What to do:
1. In the pull request on resetting inactive partition nodes, which partitions have their nodes reset when _start_partitions runs?
2. Using the reasons given in the pull request on resetting inactive partition nodes, explain why starting the fleet used to send the cluster straight back into protected mode.
3. Continue the pull request thread on resetting inactive partition nodes from its final line.

Document passage:
[Begin]
[Node] Reset inactive partition nodes on fleet start to ensure recovering from protected mode by hehe7318 · Pull Request #707 · aws/aws-parallelcluster-node

hehe7318 · 2026-06-10T16:04:13Z

Description of changes

_start_partitions now resets the nodes of INACTIVE partitions before bringing partitions back UP, via a new reset_nodes_in_inactive_partitions helper in slurm_commands. Only INACTIVE partitions are reset, so nodes of active partitions (which may be running jobs) are not touched. The stop path is unchanged.

Why: when protected mode disables a partition, it sets it INACTIVE but does not reset its nodes in the same iteration (cleanup is normally done on a later clustermgtd iteration). Dynamic nodes left powering up without a backing instance can therefore keep a stale nodeaddr. Starting the fleet brought partitions back UP without resetting these nodes, so right after start clustermgtd saw them again as bootstrap failures and sent the cluster straight back into protected mode. As documented, starting the fleet alone should be enough to recover from protected mode without requiring a fleet stop; resetting these nodes on start makes that reliable.

Tests

Unit test passed as expected.
Integ-test test_slurm_custom_partitions passed.

Checklist

Make sure you are pointing to the right branch.
If you're creating a patch for a branch other than develop add the branch name as prefix in the PR title (e.g. [release-3.6]).
Check all commits' messages are clear, describing what and why vs how.
Make sure to have added unit tests or integration tests to cover the new/modified code.
Check if documentation is impacted by this change.

Please review the guidelines for contributing and Pull Request Instructions.

By submitting this pull request, I confirm that my contribution is made under the terms of the Apache 2.0 license.

gmarciani · 2026-06-10T16:18:31Z

    log.info("Setting slurm partitions to INACTIVE and terminating all compute nodes...")
-    update_all_partitions(PartitionStatus.INACTIVE, reset_node_addrs_hostname=True)
[End]
Records:
[Begin]
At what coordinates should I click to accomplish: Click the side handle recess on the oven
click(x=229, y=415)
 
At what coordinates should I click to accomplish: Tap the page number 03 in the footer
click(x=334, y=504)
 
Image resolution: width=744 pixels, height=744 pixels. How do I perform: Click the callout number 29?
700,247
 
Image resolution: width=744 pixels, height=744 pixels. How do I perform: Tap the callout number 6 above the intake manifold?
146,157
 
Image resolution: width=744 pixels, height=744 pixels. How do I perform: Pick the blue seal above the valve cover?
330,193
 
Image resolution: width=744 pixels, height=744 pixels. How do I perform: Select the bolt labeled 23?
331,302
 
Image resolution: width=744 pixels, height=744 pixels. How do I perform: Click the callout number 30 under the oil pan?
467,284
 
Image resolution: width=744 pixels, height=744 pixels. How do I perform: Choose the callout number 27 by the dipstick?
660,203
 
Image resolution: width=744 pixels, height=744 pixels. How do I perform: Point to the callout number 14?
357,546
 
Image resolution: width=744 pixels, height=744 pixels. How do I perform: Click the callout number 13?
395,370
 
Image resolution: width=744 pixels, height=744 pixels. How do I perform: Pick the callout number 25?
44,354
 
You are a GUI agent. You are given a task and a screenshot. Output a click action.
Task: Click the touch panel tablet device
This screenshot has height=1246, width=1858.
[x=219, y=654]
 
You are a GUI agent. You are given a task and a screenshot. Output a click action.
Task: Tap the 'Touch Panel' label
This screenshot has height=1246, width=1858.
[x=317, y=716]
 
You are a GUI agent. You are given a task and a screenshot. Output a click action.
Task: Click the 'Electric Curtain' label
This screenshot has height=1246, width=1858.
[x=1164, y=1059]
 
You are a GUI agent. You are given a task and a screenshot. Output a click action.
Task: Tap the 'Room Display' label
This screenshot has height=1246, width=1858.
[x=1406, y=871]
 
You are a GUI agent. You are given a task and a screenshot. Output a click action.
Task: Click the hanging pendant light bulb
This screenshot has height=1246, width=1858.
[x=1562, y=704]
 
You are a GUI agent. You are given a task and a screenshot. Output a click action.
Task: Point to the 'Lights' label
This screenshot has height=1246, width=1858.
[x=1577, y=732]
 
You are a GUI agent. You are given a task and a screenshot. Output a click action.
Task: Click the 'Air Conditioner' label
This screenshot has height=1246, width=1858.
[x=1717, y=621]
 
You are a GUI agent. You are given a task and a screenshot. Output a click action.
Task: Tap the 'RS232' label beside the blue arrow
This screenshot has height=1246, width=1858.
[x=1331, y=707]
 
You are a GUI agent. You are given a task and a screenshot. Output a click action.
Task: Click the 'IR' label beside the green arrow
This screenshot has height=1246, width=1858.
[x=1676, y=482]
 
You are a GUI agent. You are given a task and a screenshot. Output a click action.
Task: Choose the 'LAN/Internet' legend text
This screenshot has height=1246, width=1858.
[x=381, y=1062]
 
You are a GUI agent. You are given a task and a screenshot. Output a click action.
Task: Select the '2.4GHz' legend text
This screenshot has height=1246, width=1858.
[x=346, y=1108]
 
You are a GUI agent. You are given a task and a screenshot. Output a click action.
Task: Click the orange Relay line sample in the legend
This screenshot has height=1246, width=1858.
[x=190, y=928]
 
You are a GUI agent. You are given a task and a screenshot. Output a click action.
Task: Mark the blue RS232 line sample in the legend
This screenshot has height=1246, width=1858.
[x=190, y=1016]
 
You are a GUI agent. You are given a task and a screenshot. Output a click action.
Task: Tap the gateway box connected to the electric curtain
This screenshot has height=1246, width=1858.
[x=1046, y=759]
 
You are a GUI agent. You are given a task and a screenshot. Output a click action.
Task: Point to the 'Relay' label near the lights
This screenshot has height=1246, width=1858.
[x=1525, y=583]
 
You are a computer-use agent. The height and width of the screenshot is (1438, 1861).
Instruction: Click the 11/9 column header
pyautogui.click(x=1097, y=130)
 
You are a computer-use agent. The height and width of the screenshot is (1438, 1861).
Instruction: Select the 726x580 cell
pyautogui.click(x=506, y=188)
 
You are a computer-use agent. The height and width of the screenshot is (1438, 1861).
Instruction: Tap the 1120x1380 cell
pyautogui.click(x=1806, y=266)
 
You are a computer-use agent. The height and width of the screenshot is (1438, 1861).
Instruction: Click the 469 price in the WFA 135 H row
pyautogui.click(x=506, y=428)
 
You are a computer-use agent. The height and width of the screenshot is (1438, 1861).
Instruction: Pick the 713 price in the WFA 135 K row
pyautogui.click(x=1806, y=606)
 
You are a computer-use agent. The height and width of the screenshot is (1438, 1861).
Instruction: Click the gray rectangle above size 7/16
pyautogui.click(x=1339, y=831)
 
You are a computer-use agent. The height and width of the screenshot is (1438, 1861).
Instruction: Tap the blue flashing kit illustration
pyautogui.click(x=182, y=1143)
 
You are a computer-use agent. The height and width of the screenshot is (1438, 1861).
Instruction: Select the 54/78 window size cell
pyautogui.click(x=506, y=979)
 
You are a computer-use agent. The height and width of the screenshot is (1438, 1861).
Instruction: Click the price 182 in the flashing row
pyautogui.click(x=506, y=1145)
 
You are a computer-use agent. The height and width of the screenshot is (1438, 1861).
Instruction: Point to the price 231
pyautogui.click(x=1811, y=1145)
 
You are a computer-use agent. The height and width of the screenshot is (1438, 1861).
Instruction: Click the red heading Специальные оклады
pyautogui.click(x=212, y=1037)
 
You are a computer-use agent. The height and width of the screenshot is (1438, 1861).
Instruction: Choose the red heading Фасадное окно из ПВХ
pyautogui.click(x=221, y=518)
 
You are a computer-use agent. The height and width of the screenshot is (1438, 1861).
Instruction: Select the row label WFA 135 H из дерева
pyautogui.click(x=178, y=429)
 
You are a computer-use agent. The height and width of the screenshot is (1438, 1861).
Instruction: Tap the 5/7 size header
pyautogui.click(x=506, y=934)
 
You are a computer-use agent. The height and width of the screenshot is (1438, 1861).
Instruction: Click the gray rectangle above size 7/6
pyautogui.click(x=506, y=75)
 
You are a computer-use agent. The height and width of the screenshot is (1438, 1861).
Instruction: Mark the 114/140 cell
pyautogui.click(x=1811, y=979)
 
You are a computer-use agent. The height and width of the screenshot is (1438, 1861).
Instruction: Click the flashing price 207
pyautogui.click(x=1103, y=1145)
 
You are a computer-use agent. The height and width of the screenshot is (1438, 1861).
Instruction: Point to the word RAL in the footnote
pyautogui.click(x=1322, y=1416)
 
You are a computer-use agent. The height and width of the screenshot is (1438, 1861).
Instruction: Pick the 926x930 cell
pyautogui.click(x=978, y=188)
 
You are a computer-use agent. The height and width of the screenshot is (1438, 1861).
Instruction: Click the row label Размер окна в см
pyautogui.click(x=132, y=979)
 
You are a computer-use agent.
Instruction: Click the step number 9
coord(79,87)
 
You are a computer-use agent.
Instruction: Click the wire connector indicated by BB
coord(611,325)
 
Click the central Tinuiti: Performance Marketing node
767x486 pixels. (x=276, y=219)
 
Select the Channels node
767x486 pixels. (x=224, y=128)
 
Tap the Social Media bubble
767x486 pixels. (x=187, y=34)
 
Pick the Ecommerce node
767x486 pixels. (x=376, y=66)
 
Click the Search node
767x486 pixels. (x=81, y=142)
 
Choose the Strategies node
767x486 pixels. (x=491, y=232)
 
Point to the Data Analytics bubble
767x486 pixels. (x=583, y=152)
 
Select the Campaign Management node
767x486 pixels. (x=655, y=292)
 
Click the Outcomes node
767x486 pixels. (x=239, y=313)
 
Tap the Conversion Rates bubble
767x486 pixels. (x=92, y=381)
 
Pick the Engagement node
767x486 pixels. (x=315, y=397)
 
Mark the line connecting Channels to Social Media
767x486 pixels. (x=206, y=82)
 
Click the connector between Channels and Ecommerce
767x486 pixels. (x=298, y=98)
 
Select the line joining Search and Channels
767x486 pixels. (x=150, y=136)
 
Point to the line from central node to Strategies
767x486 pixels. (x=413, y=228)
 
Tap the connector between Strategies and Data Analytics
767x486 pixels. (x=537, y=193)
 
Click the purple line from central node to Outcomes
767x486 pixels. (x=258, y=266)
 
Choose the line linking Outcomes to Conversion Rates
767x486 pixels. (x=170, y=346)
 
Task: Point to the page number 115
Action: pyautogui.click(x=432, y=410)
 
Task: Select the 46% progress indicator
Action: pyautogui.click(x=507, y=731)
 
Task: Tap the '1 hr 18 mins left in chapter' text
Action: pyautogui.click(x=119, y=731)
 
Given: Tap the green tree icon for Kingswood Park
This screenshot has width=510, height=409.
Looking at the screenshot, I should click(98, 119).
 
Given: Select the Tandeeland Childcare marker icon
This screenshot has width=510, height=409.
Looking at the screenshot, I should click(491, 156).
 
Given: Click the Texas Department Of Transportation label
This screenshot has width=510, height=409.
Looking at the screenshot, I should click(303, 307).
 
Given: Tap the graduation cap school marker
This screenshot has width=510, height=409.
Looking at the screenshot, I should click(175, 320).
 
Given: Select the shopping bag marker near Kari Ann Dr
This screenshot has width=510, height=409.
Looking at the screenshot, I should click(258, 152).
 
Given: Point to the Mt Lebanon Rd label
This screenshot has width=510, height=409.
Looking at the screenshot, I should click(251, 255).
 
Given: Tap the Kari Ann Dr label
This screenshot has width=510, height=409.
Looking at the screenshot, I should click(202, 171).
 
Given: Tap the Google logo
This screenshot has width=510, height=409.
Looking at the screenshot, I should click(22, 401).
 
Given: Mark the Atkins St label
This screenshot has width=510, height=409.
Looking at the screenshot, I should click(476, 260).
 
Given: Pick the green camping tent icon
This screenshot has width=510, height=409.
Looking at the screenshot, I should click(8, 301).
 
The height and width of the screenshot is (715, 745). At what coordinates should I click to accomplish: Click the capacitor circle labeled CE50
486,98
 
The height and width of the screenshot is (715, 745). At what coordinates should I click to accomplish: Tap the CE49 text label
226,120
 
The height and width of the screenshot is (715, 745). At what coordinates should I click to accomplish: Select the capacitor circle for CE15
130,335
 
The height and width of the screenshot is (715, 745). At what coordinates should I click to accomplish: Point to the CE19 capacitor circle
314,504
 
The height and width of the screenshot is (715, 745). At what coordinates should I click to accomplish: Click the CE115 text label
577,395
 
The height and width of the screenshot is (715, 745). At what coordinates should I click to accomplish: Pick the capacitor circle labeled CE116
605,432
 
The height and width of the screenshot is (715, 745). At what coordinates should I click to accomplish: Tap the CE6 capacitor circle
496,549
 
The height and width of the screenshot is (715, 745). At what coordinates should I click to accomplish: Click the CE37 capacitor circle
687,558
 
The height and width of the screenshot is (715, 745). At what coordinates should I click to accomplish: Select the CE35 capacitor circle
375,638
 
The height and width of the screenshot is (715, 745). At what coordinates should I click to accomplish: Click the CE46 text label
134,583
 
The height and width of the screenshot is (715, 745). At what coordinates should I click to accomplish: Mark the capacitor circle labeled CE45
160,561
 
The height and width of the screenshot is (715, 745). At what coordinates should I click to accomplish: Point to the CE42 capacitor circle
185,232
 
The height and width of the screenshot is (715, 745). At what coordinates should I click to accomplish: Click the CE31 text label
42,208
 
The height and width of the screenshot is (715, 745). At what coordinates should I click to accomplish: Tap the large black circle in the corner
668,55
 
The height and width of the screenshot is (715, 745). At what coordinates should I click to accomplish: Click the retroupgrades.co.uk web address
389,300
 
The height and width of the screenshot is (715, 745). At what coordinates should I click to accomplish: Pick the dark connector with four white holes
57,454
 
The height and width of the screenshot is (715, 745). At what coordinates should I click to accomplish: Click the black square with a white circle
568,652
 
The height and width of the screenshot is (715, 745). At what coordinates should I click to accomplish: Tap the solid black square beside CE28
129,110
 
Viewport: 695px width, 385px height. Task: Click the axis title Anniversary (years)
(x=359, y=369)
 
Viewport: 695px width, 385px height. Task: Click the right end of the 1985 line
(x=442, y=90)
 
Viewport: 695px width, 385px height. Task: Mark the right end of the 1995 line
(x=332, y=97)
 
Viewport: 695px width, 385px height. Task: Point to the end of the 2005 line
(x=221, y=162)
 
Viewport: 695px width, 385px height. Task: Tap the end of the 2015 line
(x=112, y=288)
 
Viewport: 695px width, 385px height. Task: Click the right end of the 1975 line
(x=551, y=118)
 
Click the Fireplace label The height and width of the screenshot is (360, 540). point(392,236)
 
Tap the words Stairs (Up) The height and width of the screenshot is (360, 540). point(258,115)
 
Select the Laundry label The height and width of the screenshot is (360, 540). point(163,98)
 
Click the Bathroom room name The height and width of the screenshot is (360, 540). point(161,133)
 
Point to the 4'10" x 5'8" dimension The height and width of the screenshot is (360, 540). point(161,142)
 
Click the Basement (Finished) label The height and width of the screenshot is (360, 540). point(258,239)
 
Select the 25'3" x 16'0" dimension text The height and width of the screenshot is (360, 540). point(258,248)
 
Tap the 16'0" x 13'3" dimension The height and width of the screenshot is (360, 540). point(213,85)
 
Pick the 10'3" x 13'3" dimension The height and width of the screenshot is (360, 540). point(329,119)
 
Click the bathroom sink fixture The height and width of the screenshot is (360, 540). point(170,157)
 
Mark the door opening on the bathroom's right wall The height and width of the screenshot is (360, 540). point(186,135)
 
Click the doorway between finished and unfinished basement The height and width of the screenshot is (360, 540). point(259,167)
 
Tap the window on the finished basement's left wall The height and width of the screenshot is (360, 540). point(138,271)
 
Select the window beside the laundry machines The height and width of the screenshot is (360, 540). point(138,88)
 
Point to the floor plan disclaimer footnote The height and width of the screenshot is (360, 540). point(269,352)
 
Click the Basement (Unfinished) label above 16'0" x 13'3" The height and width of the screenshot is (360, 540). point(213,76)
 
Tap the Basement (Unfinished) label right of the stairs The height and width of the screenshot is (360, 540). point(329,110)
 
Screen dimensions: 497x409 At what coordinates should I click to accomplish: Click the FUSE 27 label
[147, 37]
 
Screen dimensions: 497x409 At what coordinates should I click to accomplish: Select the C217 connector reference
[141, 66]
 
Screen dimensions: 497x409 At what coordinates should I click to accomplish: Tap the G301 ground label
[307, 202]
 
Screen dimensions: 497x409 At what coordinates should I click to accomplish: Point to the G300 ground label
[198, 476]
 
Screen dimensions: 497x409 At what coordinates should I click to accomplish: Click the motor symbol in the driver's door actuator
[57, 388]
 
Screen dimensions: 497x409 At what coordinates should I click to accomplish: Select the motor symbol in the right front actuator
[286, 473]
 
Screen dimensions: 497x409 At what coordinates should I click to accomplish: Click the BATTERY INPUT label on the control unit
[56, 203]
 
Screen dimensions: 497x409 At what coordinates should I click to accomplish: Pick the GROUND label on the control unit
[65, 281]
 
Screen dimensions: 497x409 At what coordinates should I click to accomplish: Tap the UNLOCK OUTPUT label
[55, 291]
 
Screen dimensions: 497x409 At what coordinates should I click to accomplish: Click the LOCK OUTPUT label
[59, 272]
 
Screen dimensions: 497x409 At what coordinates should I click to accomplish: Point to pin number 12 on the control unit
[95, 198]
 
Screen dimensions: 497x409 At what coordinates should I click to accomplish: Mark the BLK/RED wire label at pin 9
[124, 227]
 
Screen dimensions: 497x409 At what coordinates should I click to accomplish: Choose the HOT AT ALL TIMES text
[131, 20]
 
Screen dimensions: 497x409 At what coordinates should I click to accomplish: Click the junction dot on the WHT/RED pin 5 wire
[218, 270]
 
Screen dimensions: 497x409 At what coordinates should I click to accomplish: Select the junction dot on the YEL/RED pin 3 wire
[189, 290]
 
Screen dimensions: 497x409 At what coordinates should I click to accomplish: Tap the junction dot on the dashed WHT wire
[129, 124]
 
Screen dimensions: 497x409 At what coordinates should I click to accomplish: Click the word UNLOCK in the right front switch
[End]
The results:
1. Only INACTIVE partitions have their nodes reset. The reset runs through the new reset_nodes_in_inactive_partitions helper in slurm_commands.

2. Protected mode sets a partition INACTIVE but does not reset its nodes in the same iteration, so dynamic nodes left powering up without a backing instance can keep a stale nodeaddr. Starting the fleet brought partitions back UP without resetting those nodes. Right after start, clustermgtd saw them again as bootstrap failures and returned the cluster to protected mode.

3.
+    # Reset nodes for all partitions, even those already INACTIVE: protected mode may have left dirty nodes.
+    update_all_partitions(


In our public doc we declare it is enough to start the fleet to recover from the protected mode.

See https://docs.aws.amazon.com/parallelcluster/latest/ug/slurm-protected-mode-v3.html#slurm-protected-mode-exit-v3

This is the correct expectation because we do not want to force the user to stop the fleet just to recover one queue from protected mode.

However, it seems from the code change that the fleet stop is required to make the recovery reliable.
Is it possible to make the start fleet able to recover without the need for the stop?

That's a good question, we may want to move the logic from cluster.stop() to cluster.start().
For example during the cluster.start(), we reset all the nodes in INACTIVE partitions.

Done in new version!

…ition nodes When protected mode disables a partition it sets the partition to INACTIVE but does not reset its nodes in the same iteration; that cleanup is normally done by a later clustermgtd iteration. Dynamic nodes that were powering up without a backing instance can therefore be left with a stale nodeaddr. Starting the compute fleet brought the partitions back UP without resetting these nodes, so right after start clustermgtd saw them again as bootstrap failures and sent the cluster straight back into protected mode, leaving the partitions INACTIVE. As documented, starting the fleet alone should be enough to recover from protected mode. Reset the nodes of INACTIVE partitions on fleet start, before bringing the partitions back UP. Only INACTIVE partitions are reset, so nodes of active partitions that may be running jobs are left untouched.

gmarciani · 2026-06-11T20:26:03Z

+        ),
+    ],
+)
+def test_reset_nodes_in_inactive_partitions(mock_partitions, expected_idle_call, mocker):


[Testing] It is important that the function reset_nodes_in_inactive_partitions is executed before update_all_partitions(PartitionStatus.UP). Can we capture the ordering with unit test?

gmarciani · 2026-06-11T20:27:21Z

 def _start_partitions():
    log.info("Setting slurm partitions to UP and resuming nodes...")
+    reset_nodes_in_inactive_partitions()
    update_all_partitions(PartitionStatus.UP, reset_node_addrs_hostname=False)


We explicitly set reset_node_addrs_hostname=False. which seems the opposite of what we are doing by adding reset_nodes_in_inactive_partitions. Why do we think this is not a contradiction and it is fine?

update_all_partitions(UP, reset_node_addrs_hostname=False) only flips the partition state and intentionally leaves node addrs alone. And the node reset is a separate, explicit step (reset_nodes_in_inactive_partitions) scoped only to INACTIVE partitions and executed before the partitions are brought back UP.

So not a contradiction.

gmarciani · 2026-06-11T21:10:10Z

+        ]
+        if inactive_nodes:
+            log.info("Resetting nodes of INACTIVE partitions: %s", inactive_nodes)
+            set_nodes_idle(",".join(inactive_nodes), reset_node_addrs_hostname=True)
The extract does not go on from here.